Amy: "You said that it was "belittling my moral and job integrity" and I feel like your first entry was really condescending towards people who drink. Does that mean drinkers don't have morals or integrity?"
I'm definitely not saying that. I mean, my parents drink, and my parents have strong morals and are my role models. I was referring to the comments that anonymous made where he/she said "Maybe you're not mature enough to be in this dorm attendant position. Other people would have brushed the situation off and enjoyed themselves." Calling me immature hurts, and telling me that I should have just stayed and sucked it up was not something I wanted to hear.
Amy: "I understand that you want your friends to back you up ("my real friends support me and the decision I made, and that is really all that is important to me"), but I am writing this comment because I want to point out that your friends don't all have to agree with you all the time."
Kristine: "I support her in her decision and I would be here for her if she ever needed me to be. But even as one of her ‘real’ friends I feel like all drinkers have been insulted and been classified as people without dignity. That is upsetting!!!"
What I meant is that my 'real' friends support my decision to leave (which you (Amy) did, when you walked me back to the room and sympathized with my situation.) There are still various nuances of alcohol and partying that I don't understand, and I really have nothing against those who drink. I wasn't saying that my 'real' friends don't drink and whatnot...I was saying that they stood up for me when I needed support (which Amy did, and I thank her for it.) I mean, you're right...friends don't always agree...my best friend Lindsay and I have had many, many fights, some very scarring, but we move on and strengthen the friendship other ways. I think if we agreed all the time, we'd be pretty boring.
Kristine: "I know for a fact that you didn’t like our old RA assuming that you were drinking or that you were doing something wrong just being in the room. Yet you did the same thing and assumed that those guys were underage. I just find that contradicting what you have always said in the past."
Maybe I'm a bit of a hypocrite, but I won't admit to being a complete hypocrite. You must remember that our RA thought I was doing something wrong all the time, whether I was or not. I walked in and saw beer and saw them drinking. It's a bit different than our RA busting in and taking my Pepsi from me. And last year I wasn't an RA...this year I'm getting paid to be a rule enforcer. That sounds awful, I know, but this job is sending me to school, so I do whatever the contract I signed states I will do.
Anyway, I think I responded to everything that really jumped out at me. Now if anyone feels the need to comment, try not to come up with anything controversial because I am getting tired of this topic and want to write about pretty things like unicorns and daisy-filled meadows and little newborn kittens. Ok?
Ok! I love you! Buh bye!
3 Comments:
"want to write about pretty things like unicorns and daisy-filled meadows and little newborn kittens."

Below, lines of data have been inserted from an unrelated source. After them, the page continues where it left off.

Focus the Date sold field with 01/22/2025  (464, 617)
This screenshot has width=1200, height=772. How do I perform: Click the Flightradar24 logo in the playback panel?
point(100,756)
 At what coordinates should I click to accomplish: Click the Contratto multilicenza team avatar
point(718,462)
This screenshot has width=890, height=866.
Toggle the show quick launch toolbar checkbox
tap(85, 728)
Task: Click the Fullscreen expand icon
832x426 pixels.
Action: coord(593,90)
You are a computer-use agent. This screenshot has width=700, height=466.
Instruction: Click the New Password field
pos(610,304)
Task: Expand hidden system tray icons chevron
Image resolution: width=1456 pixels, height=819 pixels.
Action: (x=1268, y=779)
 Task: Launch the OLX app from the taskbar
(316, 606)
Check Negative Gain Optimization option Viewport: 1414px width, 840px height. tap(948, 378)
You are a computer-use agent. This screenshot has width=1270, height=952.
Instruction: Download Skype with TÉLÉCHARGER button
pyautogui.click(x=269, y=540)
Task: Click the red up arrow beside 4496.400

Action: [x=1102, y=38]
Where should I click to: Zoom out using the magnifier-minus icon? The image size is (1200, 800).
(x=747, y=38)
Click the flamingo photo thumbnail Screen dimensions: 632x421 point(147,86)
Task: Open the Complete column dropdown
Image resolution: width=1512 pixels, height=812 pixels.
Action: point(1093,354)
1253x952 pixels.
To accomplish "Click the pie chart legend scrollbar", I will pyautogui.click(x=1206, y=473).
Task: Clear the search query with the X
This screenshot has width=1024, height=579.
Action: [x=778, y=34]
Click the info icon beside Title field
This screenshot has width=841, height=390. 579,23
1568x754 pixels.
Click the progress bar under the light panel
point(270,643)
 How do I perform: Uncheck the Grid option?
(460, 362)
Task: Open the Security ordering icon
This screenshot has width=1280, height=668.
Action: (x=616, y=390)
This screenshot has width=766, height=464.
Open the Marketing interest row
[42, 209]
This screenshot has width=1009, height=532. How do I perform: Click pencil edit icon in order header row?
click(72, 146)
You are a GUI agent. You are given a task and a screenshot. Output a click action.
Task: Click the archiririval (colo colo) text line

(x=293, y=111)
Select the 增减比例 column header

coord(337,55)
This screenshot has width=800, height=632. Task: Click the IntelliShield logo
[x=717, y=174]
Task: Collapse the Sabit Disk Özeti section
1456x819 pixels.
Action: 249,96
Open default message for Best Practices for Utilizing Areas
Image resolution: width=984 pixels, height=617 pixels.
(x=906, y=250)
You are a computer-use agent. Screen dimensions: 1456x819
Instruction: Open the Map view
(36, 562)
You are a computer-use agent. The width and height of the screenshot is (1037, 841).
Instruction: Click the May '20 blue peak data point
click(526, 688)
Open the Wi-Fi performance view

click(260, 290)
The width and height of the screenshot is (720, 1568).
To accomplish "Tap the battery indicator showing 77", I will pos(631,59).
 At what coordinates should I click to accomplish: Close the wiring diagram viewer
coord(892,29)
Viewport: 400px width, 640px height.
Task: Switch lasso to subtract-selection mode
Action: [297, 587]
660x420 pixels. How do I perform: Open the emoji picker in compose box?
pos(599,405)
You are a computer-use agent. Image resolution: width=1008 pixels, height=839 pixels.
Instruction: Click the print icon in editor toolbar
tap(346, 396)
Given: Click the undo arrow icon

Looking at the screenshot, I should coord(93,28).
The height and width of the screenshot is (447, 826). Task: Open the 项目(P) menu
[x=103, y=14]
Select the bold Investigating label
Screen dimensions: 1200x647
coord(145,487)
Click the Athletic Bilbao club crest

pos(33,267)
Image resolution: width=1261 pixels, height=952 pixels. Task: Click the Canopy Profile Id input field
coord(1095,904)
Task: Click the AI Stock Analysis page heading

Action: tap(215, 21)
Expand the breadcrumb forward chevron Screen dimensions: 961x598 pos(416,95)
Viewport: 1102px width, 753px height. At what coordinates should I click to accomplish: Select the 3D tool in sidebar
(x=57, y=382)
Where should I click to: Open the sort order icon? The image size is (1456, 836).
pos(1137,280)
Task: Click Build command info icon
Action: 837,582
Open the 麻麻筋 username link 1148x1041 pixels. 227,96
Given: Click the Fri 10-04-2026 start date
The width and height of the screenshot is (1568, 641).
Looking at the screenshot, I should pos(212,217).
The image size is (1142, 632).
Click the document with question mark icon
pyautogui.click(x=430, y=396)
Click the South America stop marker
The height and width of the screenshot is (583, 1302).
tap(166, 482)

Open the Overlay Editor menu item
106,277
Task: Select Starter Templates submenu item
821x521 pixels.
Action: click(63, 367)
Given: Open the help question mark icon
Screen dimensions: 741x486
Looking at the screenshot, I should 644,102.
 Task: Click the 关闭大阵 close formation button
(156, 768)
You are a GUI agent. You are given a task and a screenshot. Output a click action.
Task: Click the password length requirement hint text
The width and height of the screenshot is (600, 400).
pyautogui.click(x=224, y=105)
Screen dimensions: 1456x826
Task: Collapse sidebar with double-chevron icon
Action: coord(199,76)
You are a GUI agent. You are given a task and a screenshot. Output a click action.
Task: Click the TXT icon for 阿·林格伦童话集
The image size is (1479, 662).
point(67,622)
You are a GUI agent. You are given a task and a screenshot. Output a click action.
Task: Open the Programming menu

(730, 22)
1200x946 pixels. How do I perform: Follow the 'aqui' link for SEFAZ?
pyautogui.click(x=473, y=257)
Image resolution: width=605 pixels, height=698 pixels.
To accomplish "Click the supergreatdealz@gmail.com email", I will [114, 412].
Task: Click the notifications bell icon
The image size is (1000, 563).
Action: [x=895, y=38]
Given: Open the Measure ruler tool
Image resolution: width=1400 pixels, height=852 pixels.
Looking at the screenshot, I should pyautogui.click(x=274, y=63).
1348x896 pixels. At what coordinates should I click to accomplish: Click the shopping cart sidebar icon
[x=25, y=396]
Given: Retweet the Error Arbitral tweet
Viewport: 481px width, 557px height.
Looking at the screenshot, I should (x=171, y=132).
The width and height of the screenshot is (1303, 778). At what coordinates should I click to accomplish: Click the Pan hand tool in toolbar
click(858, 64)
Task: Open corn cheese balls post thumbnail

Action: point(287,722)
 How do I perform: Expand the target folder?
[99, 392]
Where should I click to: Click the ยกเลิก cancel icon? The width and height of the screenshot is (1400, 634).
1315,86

Ok, you've piqued my interest. I now fully expect an entire blog entry devoted to the subjects mentioned above.
And if you find time to include them, fluffy bunnies, marshmellows, and large poofy clouds.
I'm pretty sure we have now exhausted the topic. I'm glad we all said everything that we needed to. Onward! :)
And it is hard to figure out tone over the internet and I meant the previous comment in a chipper, goodhearted kinda way.